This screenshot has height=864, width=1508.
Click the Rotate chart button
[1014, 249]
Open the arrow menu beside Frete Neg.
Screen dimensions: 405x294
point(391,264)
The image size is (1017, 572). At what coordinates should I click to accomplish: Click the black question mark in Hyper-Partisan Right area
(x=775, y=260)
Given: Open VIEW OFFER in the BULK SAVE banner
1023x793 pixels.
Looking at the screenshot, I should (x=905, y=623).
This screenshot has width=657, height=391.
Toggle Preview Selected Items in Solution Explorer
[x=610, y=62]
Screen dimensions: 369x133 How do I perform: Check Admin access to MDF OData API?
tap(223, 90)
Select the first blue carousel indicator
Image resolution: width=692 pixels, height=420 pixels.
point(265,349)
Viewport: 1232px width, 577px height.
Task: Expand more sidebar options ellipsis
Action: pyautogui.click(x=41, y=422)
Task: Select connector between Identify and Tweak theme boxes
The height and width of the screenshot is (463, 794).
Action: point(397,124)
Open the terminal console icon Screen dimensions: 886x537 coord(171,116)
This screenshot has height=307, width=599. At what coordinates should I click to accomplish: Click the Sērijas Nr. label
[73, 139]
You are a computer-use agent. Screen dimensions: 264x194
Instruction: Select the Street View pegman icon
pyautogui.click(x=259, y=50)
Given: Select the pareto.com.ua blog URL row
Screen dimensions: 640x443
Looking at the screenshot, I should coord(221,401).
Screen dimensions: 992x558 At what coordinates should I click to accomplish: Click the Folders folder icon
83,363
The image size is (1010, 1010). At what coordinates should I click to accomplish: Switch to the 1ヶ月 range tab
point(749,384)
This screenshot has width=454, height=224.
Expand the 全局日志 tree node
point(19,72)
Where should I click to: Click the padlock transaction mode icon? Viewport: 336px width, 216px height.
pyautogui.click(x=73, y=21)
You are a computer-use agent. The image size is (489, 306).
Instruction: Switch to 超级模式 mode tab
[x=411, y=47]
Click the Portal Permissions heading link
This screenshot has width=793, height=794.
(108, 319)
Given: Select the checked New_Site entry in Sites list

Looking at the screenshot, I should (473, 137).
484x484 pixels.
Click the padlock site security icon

□ □ □

### WHAT THE TASK ASKS
Give back the data above exactly, so that every line matches.

### RESPONSE AREA
This screenshot has height=864, width=1508.
Click the Rotate chart button
[1014, 249]
Open the arrow menu beside Frete Neg.
Screen dimensions: 405x294
point(391,264)
The image size is (1017, 572). At what coordinates should I click to accomplish: Click the black question mark in Hyper-Partisan Right area
(x=775, y=260)
Given: Open VIEW OFFER in the BULK SAVE banner
1023x793 pixels.
Looking at the screenshot, I should (x=905, y=623).
This screenshot has width=657, height=391.
Toggle Preview Selected Items in Solution Explorer
[x=610, y=62]
Screen dimensions: 369x133 How do I perform: Check Admin access to MDF OData API?
tap(223, 90)
Select the first blue carousel indicator
Image resolution: width=692 pixels, height=420 pixels.
point(265,349)
Viewport: 1232px width, 577px height.
Task: Expand more sidebar options ellipsis
Action: pyautogui.click(x=41, y=422)
Task: Select connector between Identify and Tweak theme boxes
The height and width of the screenshot is (463, 794).
Action: point(397,124)
Open the terminal console icon Screen dimensions: 886x537 coord(171,116)
This screenshot has height=307, width=599. At what coordinates should I click to accomplish: Click the Sērijas Nr. label
[73, 139]
You are a computer-use agent. Screen dimensions: 264x194
Instruction: Select the Street View pegman icon
pyautogui.click(x=259, y=50)
Given: Select the pareto.com.ua blog URL row
Screen dimensions: 640x443
Looking at the screenshot, I should coord(221,401).
Screen dimensions: 992x558 At what coordinates should I click to accomplish: Click the Folders folder icon
83,363
The image size is (1010, 1010). At what coordinates should I click to accomplish: Switch to the 1ヶ月 range tab
point(749,384)
This screenshot has width=454, height=224.
Expand the 全局日志 tree node
point(19,72)
Where should I click to: Click the padlock transaction mode icon? Viewport: 336px width, 216px height.
pyautogui.click(x=73, y=21)
You are a computer-use agent. The image size is (489, 306).
Instruction: Switch to 超级模式 mode tab
[x=411, y=47]
Click the Portal Permissions heading link
This screenshot has width=793, height=794.
(108, 319)
Given: Select the checked New_Site entry in Sites list

Looking at the screenshot, I should (473, 137).
484x484 pixels.
Click the padlock site security icon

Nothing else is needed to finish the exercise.